*** Opening TEXT SHOWN ***

Fishing for Airbreathing Catfish in Florida
By Florida Fish & Wildlife Conservation Commission Staff (FWC)
These are elongated fishes with long dorsal and anal fins and four pairs of barbels. An accessory organ (the suprabranchial arborescent organ) associated with the gill cavity allows the fish to "breathe" air. Typical species have stout pectoral spines but lack a dorsal spine. Color is typically gray to brown, but albinos are common in the aquarium industry.
There are 13 recognized genera in the family Clariidae with approximately 100 species. All are prohibited in Florida fishing laws, except the walking catfish (Clarias batrachus) which is restricted.
Generally southeast Asia, including Pakistan, eastern India, Sri Lanka (Ceylon), Bangladesh, Myanmar (Burma), Thailand, Malaysia, Singapore, Indonesia, and the Philippines, they have been moved about, and their native range is no longer distinct. The walking catfish (C. batrachus) is established in south Florida.
Typically found in transient waters where other fishes do not thrive.
The airbreathing catfish build nests of detritus and vegetative matter and the male protects both the eggs and young fry.
Benthic nocturnal omnivores, feeding on most any type of protein they can locate on the bottom at night.
Age and Growth:
May reach 2-feet in length.
The entire family Clariidae is prohibited in Florida (except the walking catfish Clarias batrachus, which is already established and hence is restricted). Initial concerns dealt with their somewhat unique ability to move over moist ground between water bodies and occupy a niche to which native species are not well adapted. They are food fishes in their native range where their robust survival out of water allows them to be kept fresh for the market.

*** Closing TEXT SHOWN ***
*** Opening MATERIAL SHOWN ***

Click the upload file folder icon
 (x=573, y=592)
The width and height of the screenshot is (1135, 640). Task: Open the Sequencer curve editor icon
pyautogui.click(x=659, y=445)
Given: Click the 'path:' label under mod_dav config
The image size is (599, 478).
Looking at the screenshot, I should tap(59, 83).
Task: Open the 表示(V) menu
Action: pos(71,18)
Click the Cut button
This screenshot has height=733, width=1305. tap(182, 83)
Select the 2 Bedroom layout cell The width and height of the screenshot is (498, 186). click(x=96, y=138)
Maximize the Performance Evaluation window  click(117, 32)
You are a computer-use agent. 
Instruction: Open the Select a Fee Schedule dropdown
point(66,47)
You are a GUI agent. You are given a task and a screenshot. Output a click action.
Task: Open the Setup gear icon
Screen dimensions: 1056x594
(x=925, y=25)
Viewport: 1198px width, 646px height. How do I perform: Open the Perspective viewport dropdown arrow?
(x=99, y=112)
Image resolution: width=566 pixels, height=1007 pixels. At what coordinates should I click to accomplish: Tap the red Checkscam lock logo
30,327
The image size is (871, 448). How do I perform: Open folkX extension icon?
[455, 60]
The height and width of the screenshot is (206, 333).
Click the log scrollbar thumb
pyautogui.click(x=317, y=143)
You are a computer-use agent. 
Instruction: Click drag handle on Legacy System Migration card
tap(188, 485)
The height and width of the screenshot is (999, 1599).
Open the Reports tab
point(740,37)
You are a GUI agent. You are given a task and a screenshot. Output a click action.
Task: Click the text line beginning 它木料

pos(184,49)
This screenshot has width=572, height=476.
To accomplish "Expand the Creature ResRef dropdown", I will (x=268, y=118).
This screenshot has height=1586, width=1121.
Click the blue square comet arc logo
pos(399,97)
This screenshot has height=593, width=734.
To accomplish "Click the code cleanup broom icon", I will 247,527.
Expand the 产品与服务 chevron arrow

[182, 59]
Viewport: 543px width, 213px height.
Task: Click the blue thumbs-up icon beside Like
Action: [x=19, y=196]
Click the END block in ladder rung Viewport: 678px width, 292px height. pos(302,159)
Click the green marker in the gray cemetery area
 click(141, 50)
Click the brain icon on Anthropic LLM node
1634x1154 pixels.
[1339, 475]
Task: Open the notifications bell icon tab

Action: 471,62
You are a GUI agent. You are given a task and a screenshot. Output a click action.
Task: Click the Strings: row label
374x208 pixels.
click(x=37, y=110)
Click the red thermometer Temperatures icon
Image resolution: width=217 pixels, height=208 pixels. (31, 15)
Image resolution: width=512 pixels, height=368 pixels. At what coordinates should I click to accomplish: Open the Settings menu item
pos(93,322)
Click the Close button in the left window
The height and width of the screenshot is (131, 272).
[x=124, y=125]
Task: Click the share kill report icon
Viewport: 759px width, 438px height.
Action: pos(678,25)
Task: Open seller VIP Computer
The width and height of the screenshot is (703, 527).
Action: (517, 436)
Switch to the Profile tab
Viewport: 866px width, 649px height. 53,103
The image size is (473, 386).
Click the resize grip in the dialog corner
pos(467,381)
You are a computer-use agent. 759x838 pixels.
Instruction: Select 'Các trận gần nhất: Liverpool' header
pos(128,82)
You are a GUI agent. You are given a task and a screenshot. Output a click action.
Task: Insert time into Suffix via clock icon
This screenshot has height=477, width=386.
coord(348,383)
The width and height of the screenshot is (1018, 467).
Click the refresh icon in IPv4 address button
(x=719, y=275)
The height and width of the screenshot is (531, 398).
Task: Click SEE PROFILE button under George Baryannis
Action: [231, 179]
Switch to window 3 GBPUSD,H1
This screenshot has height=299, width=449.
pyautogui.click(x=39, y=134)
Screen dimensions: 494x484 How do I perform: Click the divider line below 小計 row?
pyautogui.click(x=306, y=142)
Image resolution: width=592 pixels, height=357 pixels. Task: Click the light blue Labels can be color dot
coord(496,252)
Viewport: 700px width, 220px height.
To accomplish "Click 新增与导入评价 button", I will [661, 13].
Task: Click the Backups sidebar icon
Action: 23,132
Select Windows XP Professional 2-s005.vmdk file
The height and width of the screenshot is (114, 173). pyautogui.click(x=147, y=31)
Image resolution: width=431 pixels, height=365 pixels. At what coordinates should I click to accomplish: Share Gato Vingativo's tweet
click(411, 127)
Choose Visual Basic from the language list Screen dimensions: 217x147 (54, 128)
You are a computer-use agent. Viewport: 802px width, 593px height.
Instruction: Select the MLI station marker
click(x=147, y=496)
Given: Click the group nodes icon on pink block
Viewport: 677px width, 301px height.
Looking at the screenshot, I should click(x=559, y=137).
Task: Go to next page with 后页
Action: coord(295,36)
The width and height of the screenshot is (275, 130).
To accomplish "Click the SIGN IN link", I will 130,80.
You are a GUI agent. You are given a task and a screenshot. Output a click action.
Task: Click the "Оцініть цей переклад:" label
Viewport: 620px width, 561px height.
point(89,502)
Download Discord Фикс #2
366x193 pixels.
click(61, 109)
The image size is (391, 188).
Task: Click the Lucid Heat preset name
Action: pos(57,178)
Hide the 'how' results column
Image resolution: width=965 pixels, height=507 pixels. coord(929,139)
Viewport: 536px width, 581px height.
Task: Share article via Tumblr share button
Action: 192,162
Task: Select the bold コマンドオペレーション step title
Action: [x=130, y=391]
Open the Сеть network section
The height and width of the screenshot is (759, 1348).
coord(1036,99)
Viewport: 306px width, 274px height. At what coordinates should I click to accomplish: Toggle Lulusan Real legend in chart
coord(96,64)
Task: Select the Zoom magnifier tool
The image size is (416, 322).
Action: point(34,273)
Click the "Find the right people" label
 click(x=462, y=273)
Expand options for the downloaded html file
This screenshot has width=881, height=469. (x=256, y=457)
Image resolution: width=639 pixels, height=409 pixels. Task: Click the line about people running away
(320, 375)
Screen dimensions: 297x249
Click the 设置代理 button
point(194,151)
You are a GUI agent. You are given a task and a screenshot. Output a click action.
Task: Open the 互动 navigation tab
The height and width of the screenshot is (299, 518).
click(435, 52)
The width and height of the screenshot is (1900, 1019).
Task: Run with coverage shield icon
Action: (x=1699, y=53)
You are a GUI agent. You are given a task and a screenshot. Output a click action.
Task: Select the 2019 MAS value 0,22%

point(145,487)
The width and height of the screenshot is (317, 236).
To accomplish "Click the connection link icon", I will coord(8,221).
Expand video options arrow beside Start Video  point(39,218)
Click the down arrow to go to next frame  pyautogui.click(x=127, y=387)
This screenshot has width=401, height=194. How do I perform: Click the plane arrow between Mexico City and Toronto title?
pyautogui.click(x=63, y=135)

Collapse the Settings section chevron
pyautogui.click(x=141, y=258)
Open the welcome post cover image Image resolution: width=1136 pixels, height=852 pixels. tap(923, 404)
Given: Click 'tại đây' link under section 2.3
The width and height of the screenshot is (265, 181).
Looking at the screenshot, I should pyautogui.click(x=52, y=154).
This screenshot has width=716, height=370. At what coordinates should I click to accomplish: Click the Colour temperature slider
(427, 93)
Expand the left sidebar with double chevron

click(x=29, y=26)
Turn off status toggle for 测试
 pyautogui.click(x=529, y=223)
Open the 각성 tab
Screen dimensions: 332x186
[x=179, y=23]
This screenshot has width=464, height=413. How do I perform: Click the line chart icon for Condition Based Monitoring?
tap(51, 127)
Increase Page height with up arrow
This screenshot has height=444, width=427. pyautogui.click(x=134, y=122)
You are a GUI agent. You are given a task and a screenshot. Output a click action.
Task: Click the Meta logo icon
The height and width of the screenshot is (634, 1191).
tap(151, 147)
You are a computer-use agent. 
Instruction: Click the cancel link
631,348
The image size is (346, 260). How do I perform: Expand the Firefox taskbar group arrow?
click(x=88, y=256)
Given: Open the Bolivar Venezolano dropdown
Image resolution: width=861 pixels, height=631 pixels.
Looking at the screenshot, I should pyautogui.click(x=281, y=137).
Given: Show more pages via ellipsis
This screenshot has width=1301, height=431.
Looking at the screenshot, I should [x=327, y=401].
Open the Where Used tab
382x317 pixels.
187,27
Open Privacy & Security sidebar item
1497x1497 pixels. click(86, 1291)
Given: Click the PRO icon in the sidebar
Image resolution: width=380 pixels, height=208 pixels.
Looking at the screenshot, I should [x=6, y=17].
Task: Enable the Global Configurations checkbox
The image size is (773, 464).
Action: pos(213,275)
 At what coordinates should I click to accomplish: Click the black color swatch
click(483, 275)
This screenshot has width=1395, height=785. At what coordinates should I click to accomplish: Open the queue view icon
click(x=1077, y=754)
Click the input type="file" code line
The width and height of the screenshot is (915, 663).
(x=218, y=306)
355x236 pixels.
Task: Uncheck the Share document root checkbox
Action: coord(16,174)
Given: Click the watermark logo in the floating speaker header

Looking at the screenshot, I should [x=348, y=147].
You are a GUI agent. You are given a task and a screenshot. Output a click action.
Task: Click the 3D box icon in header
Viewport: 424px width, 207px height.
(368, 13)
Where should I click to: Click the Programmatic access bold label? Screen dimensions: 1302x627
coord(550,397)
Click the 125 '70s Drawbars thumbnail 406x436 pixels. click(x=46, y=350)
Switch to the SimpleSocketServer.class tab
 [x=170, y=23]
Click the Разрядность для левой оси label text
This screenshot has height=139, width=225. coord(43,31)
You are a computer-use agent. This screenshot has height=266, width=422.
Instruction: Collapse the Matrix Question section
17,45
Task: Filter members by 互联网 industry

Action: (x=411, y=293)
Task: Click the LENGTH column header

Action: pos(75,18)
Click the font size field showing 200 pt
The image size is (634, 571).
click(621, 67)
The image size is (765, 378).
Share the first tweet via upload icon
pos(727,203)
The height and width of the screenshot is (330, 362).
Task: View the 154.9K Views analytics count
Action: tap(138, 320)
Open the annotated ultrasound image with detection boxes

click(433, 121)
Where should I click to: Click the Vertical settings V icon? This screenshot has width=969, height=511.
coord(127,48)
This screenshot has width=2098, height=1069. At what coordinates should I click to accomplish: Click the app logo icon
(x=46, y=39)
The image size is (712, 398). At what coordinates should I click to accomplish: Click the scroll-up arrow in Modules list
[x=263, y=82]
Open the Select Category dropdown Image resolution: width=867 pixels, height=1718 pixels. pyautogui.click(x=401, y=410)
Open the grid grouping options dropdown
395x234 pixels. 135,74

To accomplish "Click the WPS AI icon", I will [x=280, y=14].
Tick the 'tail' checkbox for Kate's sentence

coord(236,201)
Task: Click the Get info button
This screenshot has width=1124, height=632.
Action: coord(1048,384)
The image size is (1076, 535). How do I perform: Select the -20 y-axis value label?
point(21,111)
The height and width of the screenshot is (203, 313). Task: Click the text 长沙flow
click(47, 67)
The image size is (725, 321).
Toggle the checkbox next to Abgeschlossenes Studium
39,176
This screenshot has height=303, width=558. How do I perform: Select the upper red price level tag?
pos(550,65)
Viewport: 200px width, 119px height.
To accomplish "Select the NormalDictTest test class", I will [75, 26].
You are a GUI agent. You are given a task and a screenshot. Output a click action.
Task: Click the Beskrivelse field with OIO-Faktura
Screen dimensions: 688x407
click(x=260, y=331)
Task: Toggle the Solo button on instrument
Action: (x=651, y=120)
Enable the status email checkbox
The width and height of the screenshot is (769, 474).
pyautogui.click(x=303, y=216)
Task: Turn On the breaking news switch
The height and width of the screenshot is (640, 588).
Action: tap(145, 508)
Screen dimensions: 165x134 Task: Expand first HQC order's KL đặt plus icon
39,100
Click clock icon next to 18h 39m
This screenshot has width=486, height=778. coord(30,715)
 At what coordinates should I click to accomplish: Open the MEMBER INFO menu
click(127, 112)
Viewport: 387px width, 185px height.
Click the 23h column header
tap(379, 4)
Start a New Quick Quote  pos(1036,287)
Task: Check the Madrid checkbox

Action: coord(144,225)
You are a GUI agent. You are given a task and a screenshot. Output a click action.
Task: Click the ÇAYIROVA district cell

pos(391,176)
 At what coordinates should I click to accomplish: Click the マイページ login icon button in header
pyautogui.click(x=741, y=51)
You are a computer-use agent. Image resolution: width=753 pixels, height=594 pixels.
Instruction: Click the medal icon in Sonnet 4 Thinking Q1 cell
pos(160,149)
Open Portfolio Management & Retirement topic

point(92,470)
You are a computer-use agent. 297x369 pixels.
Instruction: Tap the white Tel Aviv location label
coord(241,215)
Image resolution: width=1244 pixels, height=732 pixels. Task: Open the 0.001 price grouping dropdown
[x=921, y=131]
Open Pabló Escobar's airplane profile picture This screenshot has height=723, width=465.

*** Closing MATERIAL SHOWN ***

▶ [WORK ORDER] Please extract the passage of the airbreathing catfish text starting at "Generally southeast Asia, including" and ending at "do not thrive.". The rows have nothing to do with the airbreathing catfish text.

▶ [SOLUTION FOR THIS EXERCISE]
Generally southeast Asia, including Pakistan, eastern India, Sri Lanka (Ceylon), Bangladesh, Myanmar (Burma), Thailand, Malaysia, Singapore, Indonesia, and the Philippines, they have been moved about, and their native range is no longer distinct. The walking catfish (C. batrachus) is established in south Florida.
Typically found in transient waters where other fishes do not thrive.